## Task prompt
The expected answer is a verbatim transcription of the lines below, beginning with the first and ending with the line that holds "You are a GUI", without pictures.
START Source data
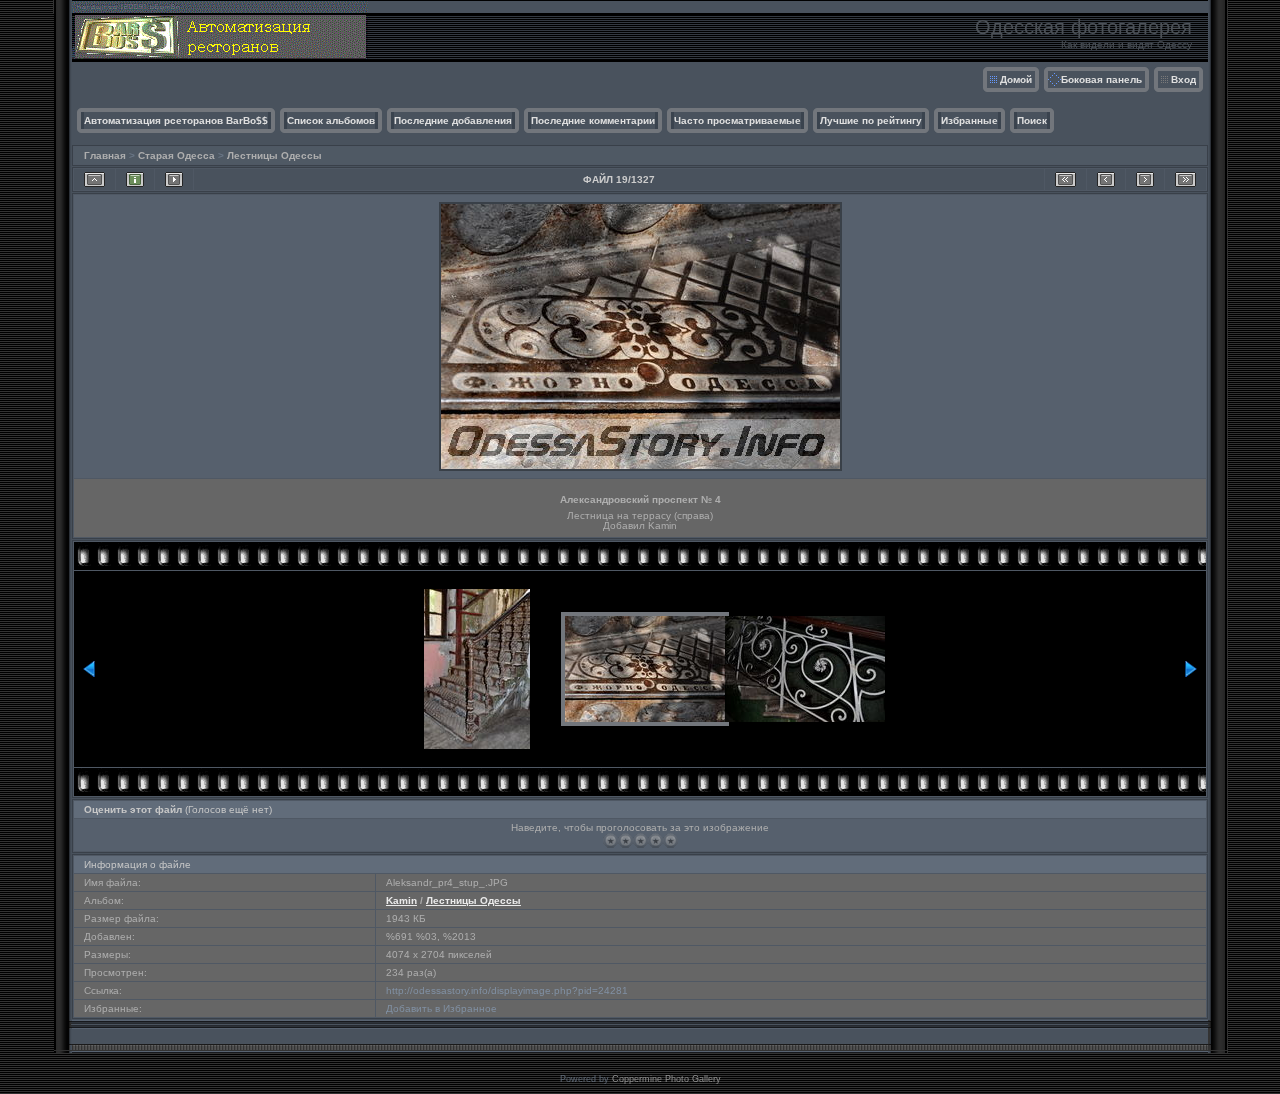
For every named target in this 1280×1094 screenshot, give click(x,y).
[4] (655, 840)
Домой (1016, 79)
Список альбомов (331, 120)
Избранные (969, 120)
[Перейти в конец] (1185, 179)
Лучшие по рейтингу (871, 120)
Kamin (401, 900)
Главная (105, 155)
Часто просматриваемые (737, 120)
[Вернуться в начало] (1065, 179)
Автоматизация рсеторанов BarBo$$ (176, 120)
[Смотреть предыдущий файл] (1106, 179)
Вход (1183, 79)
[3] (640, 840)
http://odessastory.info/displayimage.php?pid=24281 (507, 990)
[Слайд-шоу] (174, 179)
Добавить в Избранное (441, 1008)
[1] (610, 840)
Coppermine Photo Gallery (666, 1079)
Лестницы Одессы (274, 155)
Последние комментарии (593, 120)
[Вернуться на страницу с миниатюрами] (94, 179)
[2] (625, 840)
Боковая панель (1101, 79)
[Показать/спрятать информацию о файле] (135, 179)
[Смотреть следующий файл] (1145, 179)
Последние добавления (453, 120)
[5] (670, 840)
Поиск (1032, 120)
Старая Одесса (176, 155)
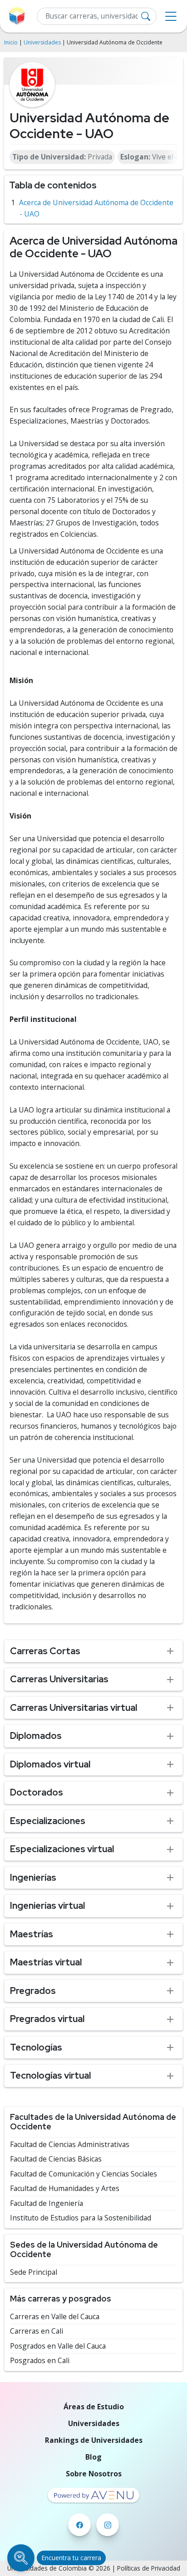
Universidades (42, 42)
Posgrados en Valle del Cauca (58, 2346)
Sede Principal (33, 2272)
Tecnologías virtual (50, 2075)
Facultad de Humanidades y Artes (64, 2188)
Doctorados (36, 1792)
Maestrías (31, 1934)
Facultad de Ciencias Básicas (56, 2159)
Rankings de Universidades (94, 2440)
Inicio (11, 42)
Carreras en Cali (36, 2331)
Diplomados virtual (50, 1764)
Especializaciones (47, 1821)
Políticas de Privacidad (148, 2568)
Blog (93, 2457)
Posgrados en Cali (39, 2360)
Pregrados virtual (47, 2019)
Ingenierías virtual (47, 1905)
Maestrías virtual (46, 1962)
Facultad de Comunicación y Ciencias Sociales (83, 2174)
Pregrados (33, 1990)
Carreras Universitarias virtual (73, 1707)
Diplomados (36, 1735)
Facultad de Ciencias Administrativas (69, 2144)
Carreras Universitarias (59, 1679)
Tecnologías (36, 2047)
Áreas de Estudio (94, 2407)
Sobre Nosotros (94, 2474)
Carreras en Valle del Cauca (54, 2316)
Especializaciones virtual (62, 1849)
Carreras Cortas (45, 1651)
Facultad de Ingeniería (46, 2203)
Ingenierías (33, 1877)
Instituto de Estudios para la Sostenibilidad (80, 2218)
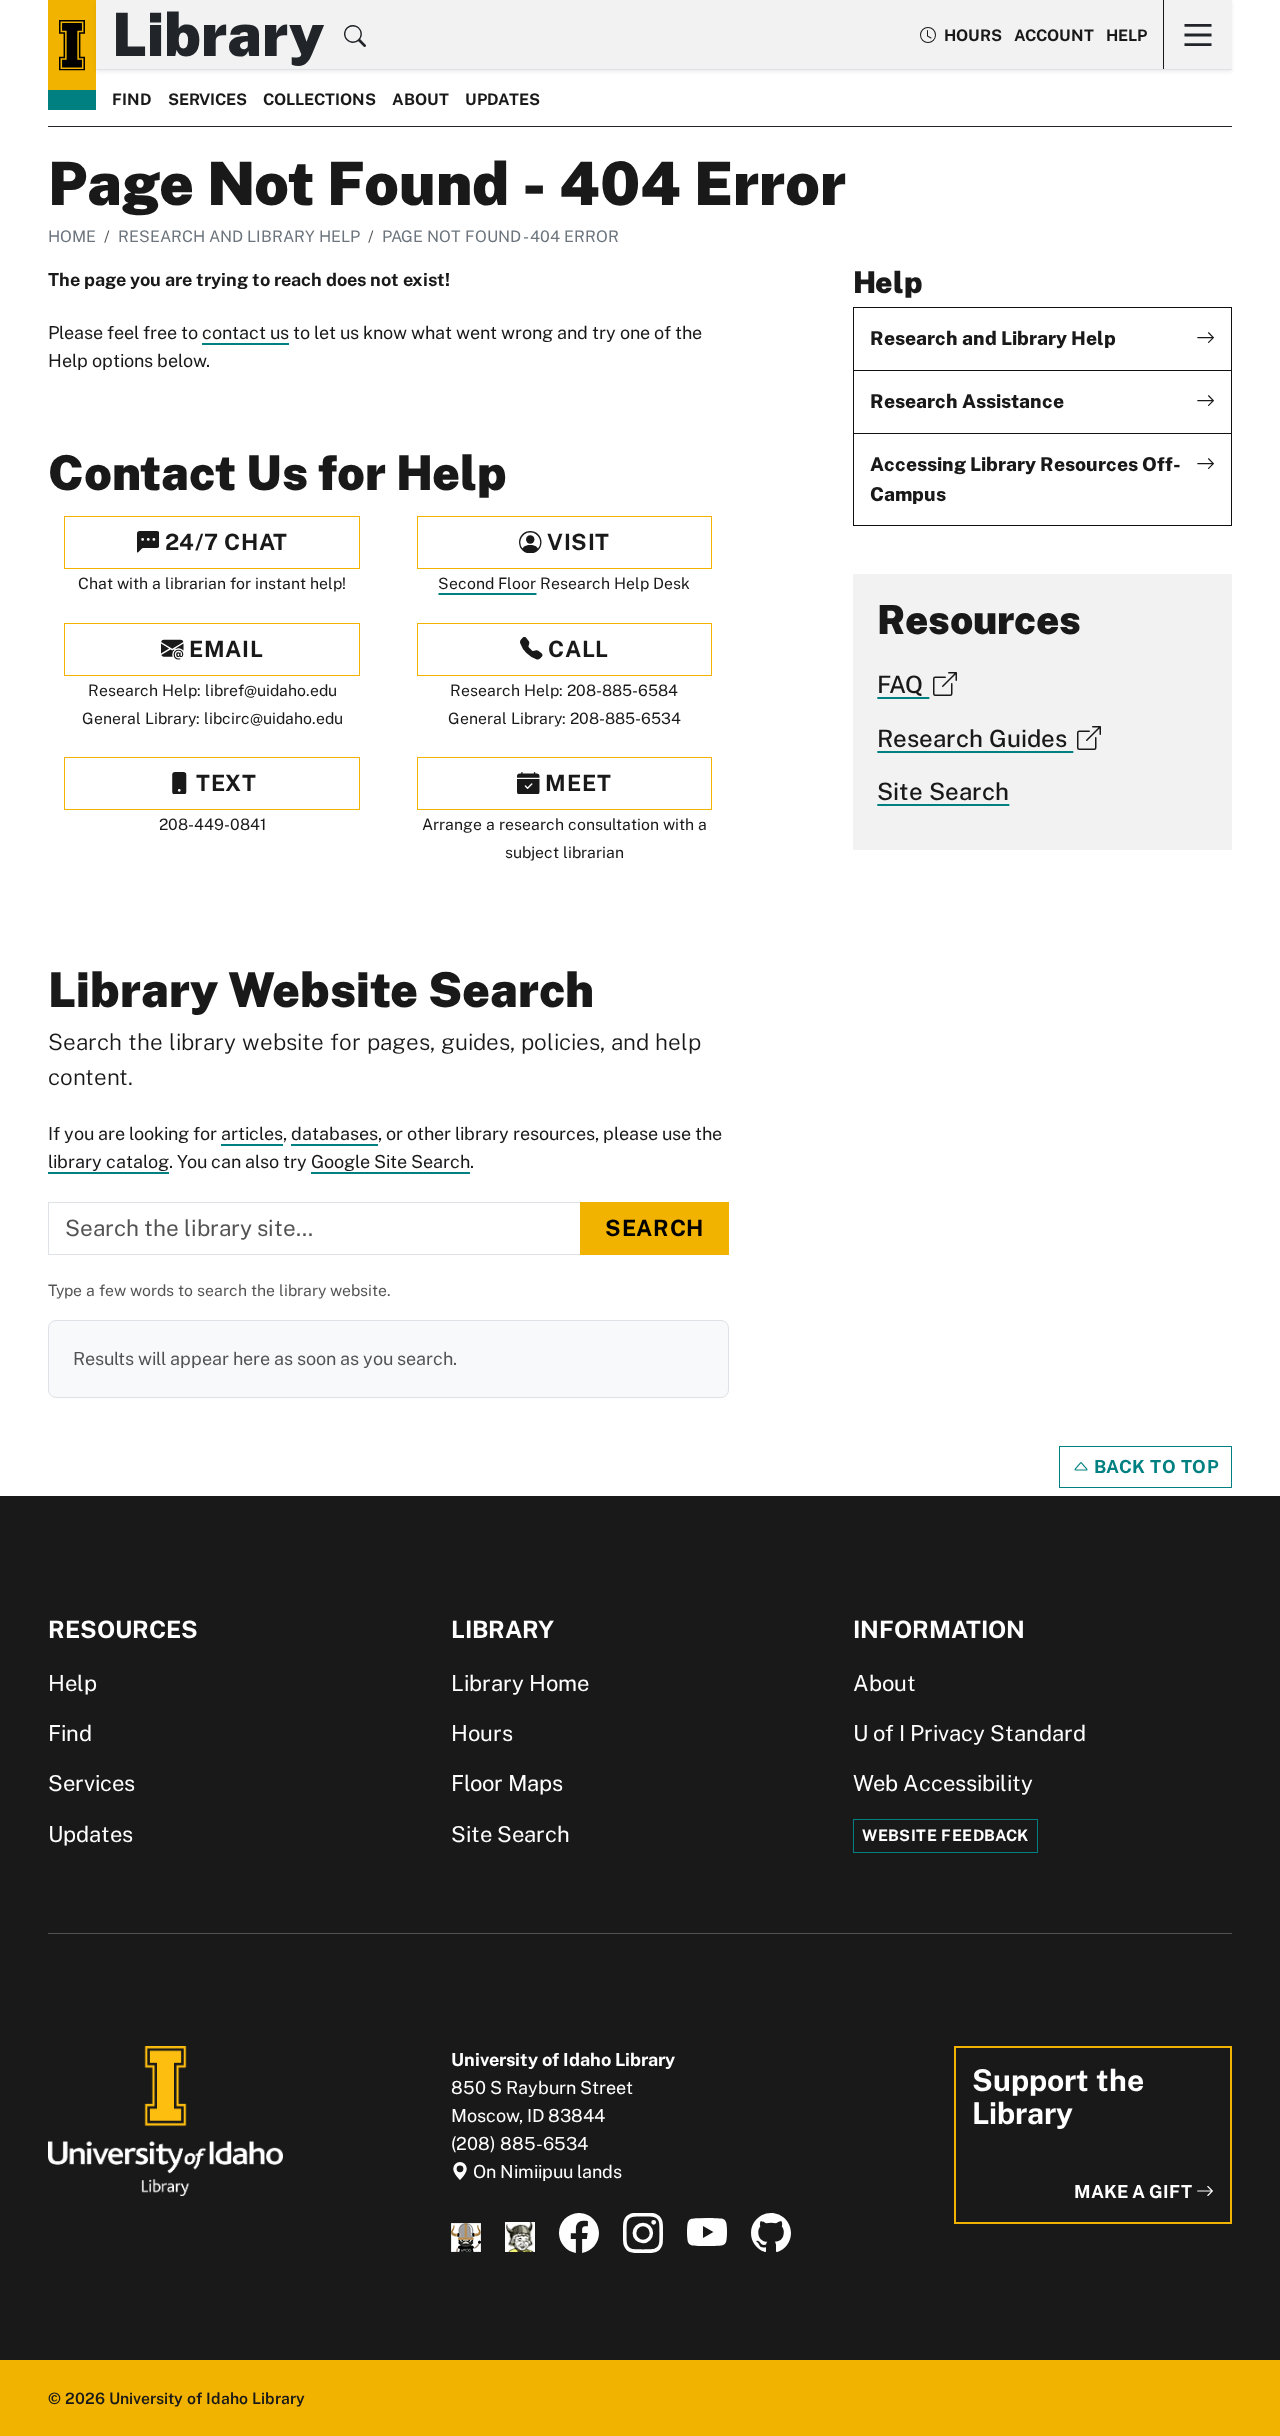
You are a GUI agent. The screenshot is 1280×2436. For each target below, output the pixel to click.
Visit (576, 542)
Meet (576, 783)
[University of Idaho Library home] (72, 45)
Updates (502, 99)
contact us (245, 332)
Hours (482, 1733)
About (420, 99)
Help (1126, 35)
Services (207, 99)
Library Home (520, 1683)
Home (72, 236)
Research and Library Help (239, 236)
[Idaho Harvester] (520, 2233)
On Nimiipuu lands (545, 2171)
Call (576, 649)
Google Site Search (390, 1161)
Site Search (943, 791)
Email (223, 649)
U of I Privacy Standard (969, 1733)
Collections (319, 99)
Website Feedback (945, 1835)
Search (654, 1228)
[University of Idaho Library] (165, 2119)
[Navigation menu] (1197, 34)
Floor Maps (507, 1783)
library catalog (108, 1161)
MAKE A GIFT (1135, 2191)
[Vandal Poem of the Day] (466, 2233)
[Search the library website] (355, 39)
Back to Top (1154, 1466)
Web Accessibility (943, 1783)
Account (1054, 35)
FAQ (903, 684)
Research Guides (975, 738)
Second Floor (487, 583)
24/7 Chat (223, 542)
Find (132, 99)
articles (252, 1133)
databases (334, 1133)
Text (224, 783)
END Source data
## Problem solution
For every named target in this 1280×1094 screenshot, give click(x,y).
[4] (655, 840)
Домой (1016, 79)
Список альбомов (331, 120)
Избранные (969, 120)
[Перейти в конец] (1185, 179)
Лучшие по рейтингу (871, 120)
Kamin (401, 900)
Главная (105, 155)
Часто просматриваемые (737, 120)
[Вернуться в начало] (1065, 179)
Автоматизация рсеторанов BarBo$$ (176, 120)
[Смотреть предыдущий файл] (1106, 179)
Вход (1183, 79)
[3] (640, 840)
http://odessastory.info/displayimage.php?pid=24281 (507, 990)
[Слайд-шоу] (174, 179)
Добавить в Избранное (441, 1008)
[1] (610, 840)
Coppermine Photo Gallery (666, 1079)
Лестницы Одессы (274, 155)
Последние комментарии (593, 120)
[Вернуться на страницу с миниатюрами] (94, 179)
[2] (625, 840)
Боковая панель (1101, 79)
[Показать/спрятать информацию о файле] (135, 179)
[Смотреть следующий файл] (1145, 179)
Последние добавления (453, 120)
[5] (670, 840)
Поиск (1032, 120)
Старая Одесса (176, 155)
Universidades (42, 42)
Posgrados en Valle del Cauca (58, 2346)
Sede Principal (33, 2272)
Tecnologías virtual (50, 2075)
Facultad de Humanidades y Artes (64, 2188)
Doctorados (36, 1792)
Maestrías (31, 1934)
Facultad de Ciencias Básicas (56, 2159)
Rankings de Universidades (94, 2440)
Inicio (11, 42)
Carreras en Cali (36, 2331)
Diplomados virtual (50, 1764)
Especializaciones (47, 1821)
Políticas de Privacidad (148, 2568)
Blog (93, 2457)
Posgrados en Cali (39, 2360)
Pregrados virtual (47, 2019)
Ingenierías virtual (47, 1905)
Maestrías virtual (46, 1962)
Facultad de Comunicación y Ciencias Sociales (83, 2174)
Pregrados (33, 1990)
Carreras Universitarias virtual (73, 1707)
Diplomados (36, 1735)
Facultad de Ciencias Administrativas (69, 2144)
Carreras Universitarias (59, 1679)
Tecnologías (36, 2047)
Áreas de Estudio (94, 2407)
Sobre Nosotros (94, 2474)
Carreras en Valle del Cauca (54, 2316)
Especializaciones virtual (62, 1849)
Carreras Cortas (45, 1651)
Facultad de Ingeniería (46, 2203)
Ingenierías (33, 1877)
Instituto de Estudios para la Sostenibilidad (80, 2218)
You are a GUI agent. The screenshot is 1280×2436. For each target below, output the pixel to click.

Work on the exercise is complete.